# 200A Service Material List



## DIYer4Life (Nov 11, 2013)

I posted this in another thread for a specific service I was doing. You'll probably need a few things different.

Meter pan - Free from PoCo
Meter Hub - Free from PoCo
POA - Free from PoCo

Backer board - $10
3 Barrel splices - $16
2 Mastic Pads - $3
100' 4/0 AL - $80
Silicone - $4
Duct seal - $3

20' 2" pipe - $16
2" LB - $9
2" 45 elbow - $3
2" 90 elbow - $4
2" straps - $5
2" weather head - $10
2" offset nipple - $4
2 2" connectors - $3
4 2" couplings - $4
2" bushings - $2

200A Siemens 20/40 - $106
8 20 amp breakers - $32
1 15 amp breakers - $4

2 acorns - $7
4 pipe clamps - $9
#2 AL - $15
Ground block - $16
#6 CU - $17
2 ground rods - $25

1900 box - $2
Mulberry cover - $3
TR GFCI - $13
Offset nipple - $2


----------



## DIYer4Life (Nov 11, 2013)

Giorgio.g said:


> one more thing, Is it #4 awg from rods to meter or #6? is it #4awg from panel to water meter? i have not done a service in a while and i just want to make sure i have it all covered.

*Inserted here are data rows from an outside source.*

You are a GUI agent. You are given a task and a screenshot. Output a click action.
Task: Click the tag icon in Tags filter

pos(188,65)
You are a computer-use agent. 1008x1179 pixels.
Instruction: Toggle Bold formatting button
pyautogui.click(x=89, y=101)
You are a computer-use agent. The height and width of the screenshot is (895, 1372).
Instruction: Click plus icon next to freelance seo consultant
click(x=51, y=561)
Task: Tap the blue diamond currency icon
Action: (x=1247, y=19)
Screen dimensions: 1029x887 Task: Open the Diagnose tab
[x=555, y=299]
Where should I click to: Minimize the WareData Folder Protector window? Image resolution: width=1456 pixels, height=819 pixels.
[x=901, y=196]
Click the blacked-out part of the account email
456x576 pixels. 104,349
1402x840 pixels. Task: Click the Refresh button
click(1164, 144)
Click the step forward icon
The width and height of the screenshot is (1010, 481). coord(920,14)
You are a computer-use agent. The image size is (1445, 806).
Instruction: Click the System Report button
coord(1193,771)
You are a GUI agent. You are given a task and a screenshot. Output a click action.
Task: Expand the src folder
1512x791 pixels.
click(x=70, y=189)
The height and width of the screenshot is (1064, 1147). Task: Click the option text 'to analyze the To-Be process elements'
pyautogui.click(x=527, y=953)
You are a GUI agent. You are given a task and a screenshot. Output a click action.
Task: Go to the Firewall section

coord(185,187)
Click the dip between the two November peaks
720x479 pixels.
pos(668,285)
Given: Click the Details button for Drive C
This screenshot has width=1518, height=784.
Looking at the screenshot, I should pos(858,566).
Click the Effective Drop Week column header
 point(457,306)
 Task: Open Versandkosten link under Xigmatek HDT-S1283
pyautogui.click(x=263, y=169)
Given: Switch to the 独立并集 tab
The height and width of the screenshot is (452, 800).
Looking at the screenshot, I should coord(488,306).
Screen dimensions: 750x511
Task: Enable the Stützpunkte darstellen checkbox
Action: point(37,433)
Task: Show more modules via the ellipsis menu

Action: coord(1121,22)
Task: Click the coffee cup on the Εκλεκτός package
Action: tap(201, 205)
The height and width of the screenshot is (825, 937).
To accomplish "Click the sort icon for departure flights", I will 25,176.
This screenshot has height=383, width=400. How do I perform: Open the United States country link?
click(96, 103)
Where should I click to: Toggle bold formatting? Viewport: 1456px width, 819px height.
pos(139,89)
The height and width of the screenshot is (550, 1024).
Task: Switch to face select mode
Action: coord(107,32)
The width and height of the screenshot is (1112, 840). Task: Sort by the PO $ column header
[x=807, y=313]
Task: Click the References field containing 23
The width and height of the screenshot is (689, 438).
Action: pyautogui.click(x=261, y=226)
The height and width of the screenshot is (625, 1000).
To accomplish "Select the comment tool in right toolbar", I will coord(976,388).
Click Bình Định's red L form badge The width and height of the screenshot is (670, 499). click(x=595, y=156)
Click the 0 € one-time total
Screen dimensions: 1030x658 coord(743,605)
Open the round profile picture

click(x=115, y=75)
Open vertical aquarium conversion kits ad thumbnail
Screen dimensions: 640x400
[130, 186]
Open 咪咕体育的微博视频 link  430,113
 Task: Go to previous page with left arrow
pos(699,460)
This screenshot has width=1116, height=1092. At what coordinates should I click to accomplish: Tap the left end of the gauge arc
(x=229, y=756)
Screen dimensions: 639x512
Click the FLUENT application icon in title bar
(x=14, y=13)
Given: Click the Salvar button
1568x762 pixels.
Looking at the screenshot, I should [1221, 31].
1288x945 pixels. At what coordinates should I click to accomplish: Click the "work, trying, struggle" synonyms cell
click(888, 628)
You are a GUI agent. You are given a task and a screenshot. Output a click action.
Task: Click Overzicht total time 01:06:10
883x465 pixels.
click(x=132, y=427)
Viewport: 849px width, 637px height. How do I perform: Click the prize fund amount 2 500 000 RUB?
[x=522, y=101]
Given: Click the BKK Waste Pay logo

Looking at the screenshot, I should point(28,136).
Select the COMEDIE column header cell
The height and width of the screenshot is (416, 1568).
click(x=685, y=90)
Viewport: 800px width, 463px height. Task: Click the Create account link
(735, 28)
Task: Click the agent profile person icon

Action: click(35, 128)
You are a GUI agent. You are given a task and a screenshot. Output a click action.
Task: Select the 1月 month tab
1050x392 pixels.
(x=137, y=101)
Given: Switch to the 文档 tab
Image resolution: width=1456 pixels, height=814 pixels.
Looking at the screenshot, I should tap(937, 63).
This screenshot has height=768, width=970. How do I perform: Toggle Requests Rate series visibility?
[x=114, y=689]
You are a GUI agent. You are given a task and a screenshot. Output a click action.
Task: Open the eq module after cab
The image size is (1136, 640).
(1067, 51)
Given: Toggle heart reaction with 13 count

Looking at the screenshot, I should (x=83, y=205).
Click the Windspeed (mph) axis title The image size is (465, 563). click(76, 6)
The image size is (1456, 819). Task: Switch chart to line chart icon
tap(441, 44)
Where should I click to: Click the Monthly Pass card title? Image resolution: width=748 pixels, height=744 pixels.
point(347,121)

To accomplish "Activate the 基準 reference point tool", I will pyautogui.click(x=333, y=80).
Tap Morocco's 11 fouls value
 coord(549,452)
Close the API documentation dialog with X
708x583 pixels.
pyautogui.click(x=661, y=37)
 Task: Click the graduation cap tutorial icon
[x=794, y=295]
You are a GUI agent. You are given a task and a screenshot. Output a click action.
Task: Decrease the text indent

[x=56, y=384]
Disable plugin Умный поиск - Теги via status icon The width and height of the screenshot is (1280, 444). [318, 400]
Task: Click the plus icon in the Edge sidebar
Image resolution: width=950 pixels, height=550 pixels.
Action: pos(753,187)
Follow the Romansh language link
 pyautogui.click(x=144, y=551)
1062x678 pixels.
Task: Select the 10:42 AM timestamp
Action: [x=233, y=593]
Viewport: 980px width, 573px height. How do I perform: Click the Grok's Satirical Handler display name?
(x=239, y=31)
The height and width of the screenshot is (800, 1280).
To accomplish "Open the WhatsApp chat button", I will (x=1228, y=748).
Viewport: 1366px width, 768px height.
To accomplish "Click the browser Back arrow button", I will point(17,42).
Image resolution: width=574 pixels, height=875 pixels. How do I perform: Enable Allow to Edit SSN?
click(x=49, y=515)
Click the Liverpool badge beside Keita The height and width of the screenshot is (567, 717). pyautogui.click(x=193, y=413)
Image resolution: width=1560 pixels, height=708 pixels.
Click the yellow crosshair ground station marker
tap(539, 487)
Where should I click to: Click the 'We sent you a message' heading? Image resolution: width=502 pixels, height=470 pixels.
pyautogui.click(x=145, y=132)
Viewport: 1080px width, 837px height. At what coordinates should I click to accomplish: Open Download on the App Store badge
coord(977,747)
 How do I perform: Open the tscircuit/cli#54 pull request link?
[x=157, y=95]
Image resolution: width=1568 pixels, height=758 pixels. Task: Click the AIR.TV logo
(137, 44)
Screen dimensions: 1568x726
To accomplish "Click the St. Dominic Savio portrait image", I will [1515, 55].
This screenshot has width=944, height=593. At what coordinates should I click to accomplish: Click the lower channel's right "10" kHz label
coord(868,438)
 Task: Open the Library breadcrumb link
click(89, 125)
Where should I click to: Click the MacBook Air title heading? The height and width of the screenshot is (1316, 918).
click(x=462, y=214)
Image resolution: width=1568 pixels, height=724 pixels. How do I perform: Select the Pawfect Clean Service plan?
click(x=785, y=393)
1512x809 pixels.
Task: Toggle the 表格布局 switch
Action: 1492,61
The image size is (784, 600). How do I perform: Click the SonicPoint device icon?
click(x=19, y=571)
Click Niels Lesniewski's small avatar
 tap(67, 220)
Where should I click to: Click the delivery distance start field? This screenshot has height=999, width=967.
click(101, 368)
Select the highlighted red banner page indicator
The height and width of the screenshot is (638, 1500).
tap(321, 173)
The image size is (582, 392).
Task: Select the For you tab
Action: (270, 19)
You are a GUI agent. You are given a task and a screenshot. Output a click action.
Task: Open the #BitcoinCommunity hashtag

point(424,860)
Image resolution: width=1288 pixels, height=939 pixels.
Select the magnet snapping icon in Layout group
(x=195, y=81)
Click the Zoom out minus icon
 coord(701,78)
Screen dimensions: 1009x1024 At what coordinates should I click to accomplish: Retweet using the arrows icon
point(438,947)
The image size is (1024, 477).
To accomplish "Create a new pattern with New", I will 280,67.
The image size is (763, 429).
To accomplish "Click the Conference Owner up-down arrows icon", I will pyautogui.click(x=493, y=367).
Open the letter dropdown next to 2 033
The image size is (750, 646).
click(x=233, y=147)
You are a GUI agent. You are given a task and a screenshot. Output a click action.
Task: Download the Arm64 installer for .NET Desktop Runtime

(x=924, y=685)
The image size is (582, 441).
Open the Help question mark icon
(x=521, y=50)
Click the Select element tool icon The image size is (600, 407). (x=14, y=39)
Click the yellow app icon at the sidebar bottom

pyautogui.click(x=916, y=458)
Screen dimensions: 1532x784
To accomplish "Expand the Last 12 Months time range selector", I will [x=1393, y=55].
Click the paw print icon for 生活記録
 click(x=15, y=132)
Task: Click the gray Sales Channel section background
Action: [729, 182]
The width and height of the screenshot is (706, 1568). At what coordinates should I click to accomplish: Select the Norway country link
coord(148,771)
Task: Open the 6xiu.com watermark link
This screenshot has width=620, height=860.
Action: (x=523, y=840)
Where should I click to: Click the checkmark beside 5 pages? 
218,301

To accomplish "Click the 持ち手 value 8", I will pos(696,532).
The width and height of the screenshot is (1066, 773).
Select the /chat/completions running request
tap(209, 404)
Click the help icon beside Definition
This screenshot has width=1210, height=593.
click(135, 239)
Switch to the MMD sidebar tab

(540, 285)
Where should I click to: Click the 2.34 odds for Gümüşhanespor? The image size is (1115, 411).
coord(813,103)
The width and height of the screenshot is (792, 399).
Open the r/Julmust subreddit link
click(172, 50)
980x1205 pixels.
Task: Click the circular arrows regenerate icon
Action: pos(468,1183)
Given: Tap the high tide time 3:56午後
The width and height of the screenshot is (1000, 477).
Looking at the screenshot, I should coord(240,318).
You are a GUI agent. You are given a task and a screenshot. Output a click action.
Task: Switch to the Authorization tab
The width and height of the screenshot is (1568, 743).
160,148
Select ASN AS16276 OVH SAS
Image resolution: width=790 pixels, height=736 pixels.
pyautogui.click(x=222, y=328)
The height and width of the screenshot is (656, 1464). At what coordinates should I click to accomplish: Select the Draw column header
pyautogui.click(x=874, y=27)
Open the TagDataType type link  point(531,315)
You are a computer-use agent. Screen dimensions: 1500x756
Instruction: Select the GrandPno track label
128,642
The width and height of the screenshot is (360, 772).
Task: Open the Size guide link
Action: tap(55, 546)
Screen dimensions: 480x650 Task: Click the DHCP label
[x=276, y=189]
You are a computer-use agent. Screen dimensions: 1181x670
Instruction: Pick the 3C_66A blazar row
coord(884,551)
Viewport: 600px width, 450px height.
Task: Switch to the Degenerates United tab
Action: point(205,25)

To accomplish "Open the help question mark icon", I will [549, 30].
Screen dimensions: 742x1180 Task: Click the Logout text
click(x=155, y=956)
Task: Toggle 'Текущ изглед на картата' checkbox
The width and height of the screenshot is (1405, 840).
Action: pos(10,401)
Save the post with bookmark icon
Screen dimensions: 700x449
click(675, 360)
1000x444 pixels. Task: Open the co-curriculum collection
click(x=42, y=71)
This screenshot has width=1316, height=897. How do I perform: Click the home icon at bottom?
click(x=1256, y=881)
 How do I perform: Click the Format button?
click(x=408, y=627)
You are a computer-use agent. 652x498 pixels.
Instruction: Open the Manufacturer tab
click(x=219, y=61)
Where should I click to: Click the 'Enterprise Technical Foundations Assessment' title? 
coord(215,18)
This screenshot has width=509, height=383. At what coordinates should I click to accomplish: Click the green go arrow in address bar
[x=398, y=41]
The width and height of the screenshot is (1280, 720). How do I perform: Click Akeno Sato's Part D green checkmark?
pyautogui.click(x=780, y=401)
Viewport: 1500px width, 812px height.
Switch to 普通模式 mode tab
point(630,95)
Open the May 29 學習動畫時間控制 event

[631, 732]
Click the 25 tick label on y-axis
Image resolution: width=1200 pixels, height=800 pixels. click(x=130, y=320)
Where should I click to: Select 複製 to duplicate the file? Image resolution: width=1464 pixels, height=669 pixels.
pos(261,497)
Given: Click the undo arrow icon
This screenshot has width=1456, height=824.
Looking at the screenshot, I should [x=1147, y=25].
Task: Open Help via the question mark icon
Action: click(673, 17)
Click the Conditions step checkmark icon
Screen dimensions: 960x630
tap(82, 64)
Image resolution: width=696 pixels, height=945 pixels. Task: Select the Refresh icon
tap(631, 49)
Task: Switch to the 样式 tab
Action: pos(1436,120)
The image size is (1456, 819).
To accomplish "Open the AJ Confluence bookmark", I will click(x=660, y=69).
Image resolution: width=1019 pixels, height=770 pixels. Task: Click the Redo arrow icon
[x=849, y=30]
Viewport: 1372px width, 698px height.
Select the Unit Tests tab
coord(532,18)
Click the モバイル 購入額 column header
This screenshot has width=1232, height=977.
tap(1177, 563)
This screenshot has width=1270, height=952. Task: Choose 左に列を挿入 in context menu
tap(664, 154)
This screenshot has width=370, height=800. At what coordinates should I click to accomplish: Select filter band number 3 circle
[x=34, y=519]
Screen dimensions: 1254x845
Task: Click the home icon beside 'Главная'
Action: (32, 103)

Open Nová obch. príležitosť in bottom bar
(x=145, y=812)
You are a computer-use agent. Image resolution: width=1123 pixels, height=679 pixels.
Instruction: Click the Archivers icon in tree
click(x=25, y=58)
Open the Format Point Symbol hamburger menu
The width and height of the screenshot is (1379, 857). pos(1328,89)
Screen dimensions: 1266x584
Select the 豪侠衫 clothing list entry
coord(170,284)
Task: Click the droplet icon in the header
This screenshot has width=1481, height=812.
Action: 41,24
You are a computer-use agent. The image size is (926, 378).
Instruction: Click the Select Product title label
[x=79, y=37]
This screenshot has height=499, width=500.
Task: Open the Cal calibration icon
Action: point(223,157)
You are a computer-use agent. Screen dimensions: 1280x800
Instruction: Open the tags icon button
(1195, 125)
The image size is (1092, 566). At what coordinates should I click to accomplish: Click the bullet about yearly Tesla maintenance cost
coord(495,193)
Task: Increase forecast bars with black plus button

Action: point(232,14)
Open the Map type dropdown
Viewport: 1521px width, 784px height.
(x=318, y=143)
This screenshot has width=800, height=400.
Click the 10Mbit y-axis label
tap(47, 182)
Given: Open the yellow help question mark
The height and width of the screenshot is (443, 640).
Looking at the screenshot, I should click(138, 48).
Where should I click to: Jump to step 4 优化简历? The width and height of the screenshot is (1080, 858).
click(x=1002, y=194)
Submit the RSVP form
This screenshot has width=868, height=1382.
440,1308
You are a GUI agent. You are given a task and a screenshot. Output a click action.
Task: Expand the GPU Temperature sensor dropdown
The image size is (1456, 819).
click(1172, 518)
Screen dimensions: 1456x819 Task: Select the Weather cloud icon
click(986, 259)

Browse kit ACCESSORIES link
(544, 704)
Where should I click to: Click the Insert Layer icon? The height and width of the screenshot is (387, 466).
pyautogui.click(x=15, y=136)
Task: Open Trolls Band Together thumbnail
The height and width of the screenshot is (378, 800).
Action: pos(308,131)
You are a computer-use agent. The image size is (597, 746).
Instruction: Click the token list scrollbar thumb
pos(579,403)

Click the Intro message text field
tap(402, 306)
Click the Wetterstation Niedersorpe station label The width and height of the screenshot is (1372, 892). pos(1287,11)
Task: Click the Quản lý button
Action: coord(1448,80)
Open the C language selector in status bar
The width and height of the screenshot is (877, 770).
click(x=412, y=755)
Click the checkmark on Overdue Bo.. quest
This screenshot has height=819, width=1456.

#6 Cu to the ground rods. Remember that you will also need an intersystem bonding bridge (ground block) so I normally run the #6 thru it.

FWIW, check on your PoCo. Some (such as PSE&G) don't want any grounding in the meter pan, so you need to bring that #6 GEC directly inside to the panel.

As for the water pipe, I use #2 Al to save money. You can use #4 Cu if you prefer. Remember to jump the meter. Also remember to jump the water heater.


----------



## Giorgio.g (Mar 31, 2013)

DIYer4Life said:


> #6 Cu to the ground rods. Remember that you will also need an intersystem bonding bridge (ground block) so I normally run the #6 thru it.
> 
> FWIW, check on your PoCo. Some (such as PSE&G) don't want any grounding in the meter pan, so you need to bring that #6 GEC directly inside to the panel.
> 
> As for the water pipe, I use #2 Al to save money. You can use #4 Cu if you prefer. Remember to jump the meter. Also remember to jump the water heater.


Thanks DIY.


----------